*Exercise:* Print the part of the traction alopecia article starting with "With the recent" and going on through "a style themselves.", word for word.

*Excerpt:*

=== Begin Enclosure ===

Researchers at Johns Hopkins School of Medicine recently reviewed 19 studies in the development of traction alopecia and issued a statement urging African American women to be aware of and to avoid excessive “scalp-pulling” hairstyles along with the use of texture altering chemical treatments. Traction alopecia is a type of gradual hair loss caused by damage to the hair follicle from prolonged or repeated tension on the hair root.
For background information, see Saving your edges: The 4 contributing factors to traction alopecia, Part I. This week’s installment focuses on traction alopecia factors Nos. 3 and 4: weight and tension. Tension becomes a contributing factor to alopecia when protective styling is used. When protective styling is done with extensions, the factor of weight enters the scenario.
With the recent growth and evolution of the natural hair movement, “protective styles” has emerged as a new term. Though the term’s use is fairly recent, it’s just a modern name for traditional longer term styling options that help make black hair more manageable and, ideally, minimize damage. Protective styles include twists, braids, cornrows, flat twists, sew-in weaves, buns and pin-ups. Locs are a long-term lifestyle commitment to care for the hair in a holistic and minimalistic manner that naturally protects the hair. This commitment is given in terms of years, so it is not truly fitting to call them a style. In other words, Locs can be styled, but are not a style themselves.
Now, to put it simply, two basic factors are necessary for long hair. Growth is only one of them, and is controlled primarily by internal conditions. Maintenance is the other, and this means to minimize breakage and damage of the oldest, most vulnerable hair at the ends and along the hair shaft. That’s where protective styling comes in.
Protective styling aids growth by stimulating the hair follicle nerves. It enhances maintenance by literally protecting the strands and ends of hair from exposure to the elements (sun, wind, moisture), and over manipulation (excessive combing, brushing, dry heat usage, etc). Protective styling can be done with or without extensions. The purposes for using extensions are many and have a longstanding history of thousands of years. Extensions can add thickness, length, color, and varying texture to a style. Most commonly, however, extensions are used to extend the length of time a style can be worn. Because adding extensions slows the locking process, they can potentially double the length of time a style lasts. In the hands of a skilled natural stylist, protective styling can do wonders to reverse alopecia and prevent it, especially when accompanied by a moisture regimen and internal support.
So why the alarm and warnings against braids and weaves?
Weight and tension. There is a concerning trend of using extensions that are too heavy and braiding the hair entirely too tight. We commonly share experiences of headaches and not being able to sleep after having our hair done. We sit for hours, only to be forced to take it all down. Needing to take medications for pain from hair services is often the first sign that traction alopecia is on its way. Seeing lots of tiny white bulbs (hair follicles), swelling, and lasting redness around the hairline is also a huge indicator. Chemicals and heat don’t help the situation, but whether you’re “natural” or “relaxed,” heavy extensions that are too tight will literally tear your hair out. These symptoms must be taken seriously because over time scar tissue develops and the damage becomes permanent.

=== End Enclosure ===

*Stored data:*

=== Begin Enclosure ===

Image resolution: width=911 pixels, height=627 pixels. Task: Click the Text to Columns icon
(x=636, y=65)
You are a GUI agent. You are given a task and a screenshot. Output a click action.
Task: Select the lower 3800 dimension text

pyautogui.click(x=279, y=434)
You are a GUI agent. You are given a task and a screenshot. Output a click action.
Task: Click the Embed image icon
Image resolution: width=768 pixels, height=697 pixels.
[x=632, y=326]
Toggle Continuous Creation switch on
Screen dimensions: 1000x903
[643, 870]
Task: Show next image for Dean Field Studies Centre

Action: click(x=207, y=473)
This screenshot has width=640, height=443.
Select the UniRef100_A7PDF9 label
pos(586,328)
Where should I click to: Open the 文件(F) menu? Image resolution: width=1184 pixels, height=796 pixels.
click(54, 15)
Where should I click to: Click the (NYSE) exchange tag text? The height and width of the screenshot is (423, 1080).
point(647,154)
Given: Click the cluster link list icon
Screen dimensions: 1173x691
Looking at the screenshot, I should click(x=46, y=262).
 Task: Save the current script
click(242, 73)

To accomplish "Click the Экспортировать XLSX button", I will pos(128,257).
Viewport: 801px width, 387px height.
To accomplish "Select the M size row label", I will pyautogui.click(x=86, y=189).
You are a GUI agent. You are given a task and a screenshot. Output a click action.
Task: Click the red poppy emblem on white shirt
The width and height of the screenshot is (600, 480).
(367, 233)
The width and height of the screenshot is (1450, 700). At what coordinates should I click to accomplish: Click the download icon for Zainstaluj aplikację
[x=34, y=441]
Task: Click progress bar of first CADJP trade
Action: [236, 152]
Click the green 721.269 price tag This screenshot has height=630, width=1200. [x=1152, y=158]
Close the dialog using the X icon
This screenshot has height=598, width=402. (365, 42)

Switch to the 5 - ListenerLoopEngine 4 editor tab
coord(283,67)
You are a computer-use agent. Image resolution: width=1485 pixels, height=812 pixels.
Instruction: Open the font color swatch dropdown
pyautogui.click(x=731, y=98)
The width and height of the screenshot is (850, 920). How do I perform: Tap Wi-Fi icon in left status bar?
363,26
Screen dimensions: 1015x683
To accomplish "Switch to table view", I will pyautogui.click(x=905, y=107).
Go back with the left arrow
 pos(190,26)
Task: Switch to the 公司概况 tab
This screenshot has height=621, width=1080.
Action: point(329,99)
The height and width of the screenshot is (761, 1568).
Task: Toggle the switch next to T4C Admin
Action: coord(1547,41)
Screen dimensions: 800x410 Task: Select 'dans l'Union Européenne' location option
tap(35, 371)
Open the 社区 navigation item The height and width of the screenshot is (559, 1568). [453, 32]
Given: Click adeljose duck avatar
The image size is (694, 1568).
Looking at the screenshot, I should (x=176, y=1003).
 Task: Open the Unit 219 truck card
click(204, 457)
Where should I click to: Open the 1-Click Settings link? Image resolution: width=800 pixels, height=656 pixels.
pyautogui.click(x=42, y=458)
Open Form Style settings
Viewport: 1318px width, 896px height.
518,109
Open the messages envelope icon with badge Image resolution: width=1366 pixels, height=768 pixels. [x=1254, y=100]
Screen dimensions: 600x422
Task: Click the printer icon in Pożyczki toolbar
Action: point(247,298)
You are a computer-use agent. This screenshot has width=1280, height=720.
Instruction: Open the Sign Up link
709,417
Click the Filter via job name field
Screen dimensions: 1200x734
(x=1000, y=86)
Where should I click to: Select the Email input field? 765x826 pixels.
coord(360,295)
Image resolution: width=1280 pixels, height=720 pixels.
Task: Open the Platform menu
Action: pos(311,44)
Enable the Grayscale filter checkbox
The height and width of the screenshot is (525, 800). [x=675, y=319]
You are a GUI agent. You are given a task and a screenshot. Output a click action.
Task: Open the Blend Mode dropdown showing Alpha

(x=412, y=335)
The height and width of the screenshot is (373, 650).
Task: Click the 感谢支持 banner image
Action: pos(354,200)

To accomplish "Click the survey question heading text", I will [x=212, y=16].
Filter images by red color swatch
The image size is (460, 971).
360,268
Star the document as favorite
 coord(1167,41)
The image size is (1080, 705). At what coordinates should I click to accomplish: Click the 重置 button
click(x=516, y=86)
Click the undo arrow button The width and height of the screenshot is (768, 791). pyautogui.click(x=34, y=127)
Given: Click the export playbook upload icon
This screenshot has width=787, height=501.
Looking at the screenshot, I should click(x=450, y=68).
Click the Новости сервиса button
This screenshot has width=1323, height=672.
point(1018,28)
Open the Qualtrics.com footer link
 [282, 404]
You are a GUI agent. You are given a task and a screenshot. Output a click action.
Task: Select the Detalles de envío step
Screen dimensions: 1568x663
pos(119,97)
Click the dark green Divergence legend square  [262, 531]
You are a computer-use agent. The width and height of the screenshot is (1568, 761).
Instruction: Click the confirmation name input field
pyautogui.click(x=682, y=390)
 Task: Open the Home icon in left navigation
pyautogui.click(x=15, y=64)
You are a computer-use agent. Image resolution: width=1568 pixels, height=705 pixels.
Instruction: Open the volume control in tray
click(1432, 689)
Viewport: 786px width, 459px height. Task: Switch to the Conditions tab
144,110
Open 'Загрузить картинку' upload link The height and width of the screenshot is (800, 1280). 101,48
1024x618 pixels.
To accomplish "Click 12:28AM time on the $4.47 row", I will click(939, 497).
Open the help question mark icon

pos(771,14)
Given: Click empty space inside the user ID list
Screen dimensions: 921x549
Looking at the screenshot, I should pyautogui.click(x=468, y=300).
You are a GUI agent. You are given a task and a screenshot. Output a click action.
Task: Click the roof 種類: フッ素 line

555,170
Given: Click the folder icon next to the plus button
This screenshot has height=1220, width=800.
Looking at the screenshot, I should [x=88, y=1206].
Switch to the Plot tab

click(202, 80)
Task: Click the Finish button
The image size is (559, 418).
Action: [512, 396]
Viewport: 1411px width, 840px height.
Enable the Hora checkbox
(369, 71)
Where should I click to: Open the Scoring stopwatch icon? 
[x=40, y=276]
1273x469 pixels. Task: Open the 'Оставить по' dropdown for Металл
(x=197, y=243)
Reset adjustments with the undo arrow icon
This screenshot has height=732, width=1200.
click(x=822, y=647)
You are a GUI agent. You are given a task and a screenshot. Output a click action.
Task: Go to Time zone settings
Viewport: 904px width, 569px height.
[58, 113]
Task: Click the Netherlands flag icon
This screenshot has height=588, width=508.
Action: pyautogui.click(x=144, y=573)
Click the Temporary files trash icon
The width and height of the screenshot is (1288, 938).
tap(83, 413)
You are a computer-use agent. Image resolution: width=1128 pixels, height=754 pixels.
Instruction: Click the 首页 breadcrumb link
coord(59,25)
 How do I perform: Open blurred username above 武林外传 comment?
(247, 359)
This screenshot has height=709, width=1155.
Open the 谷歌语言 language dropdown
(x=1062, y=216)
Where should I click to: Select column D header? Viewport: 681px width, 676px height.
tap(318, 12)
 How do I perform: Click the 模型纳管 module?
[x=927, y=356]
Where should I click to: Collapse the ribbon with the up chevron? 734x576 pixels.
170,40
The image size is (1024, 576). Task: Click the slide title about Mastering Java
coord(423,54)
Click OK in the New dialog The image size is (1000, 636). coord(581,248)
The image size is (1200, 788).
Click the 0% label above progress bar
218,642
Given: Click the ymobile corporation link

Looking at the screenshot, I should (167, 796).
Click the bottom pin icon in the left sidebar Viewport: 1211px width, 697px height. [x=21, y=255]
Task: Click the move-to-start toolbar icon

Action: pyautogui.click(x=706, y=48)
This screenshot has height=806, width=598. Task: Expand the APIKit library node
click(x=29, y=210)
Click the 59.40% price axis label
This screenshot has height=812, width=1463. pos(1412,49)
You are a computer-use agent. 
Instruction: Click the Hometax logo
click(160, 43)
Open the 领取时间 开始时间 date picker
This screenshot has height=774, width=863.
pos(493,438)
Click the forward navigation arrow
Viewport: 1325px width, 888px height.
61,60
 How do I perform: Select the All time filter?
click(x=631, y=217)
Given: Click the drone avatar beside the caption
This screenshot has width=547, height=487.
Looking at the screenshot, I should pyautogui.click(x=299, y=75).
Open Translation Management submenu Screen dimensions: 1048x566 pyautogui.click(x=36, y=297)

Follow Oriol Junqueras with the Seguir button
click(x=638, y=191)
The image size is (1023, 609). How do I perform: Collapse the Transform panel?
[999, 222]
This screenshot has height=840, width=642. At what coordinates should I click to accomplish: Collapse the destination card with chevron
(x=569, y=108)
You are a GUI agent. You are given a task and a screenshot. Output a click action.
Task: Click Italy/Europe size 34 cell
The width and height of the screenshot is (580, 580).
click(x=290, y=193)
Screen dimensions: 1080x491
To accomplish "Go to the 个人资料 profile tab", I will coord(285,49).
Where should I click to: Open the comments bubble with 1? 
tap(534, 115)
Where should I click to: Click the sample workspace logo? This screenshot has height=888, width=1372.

=== End Enclosure ===

*Answer to this task:*
With the recent growth and evolution of the natural hair movement, “protective styles” has emerged as a new term. Though the term’s use is fairly recent, it’s just a modern name for traditional longer term styling options that help make black hair more manageable and, ideally, minimize damage. Protective styles include twists, braids, cornrows, flat twists, sew-in weaves, buns and pin-ups. Locs are a long-term lifestyle commitment to care for the hair in a holistic and minimalistic manner that naturally protects the hair. This commitment is given in terms of years, so it is not truly fitting to call them a style. In other words, Locs can be styled, but are not a style themselves.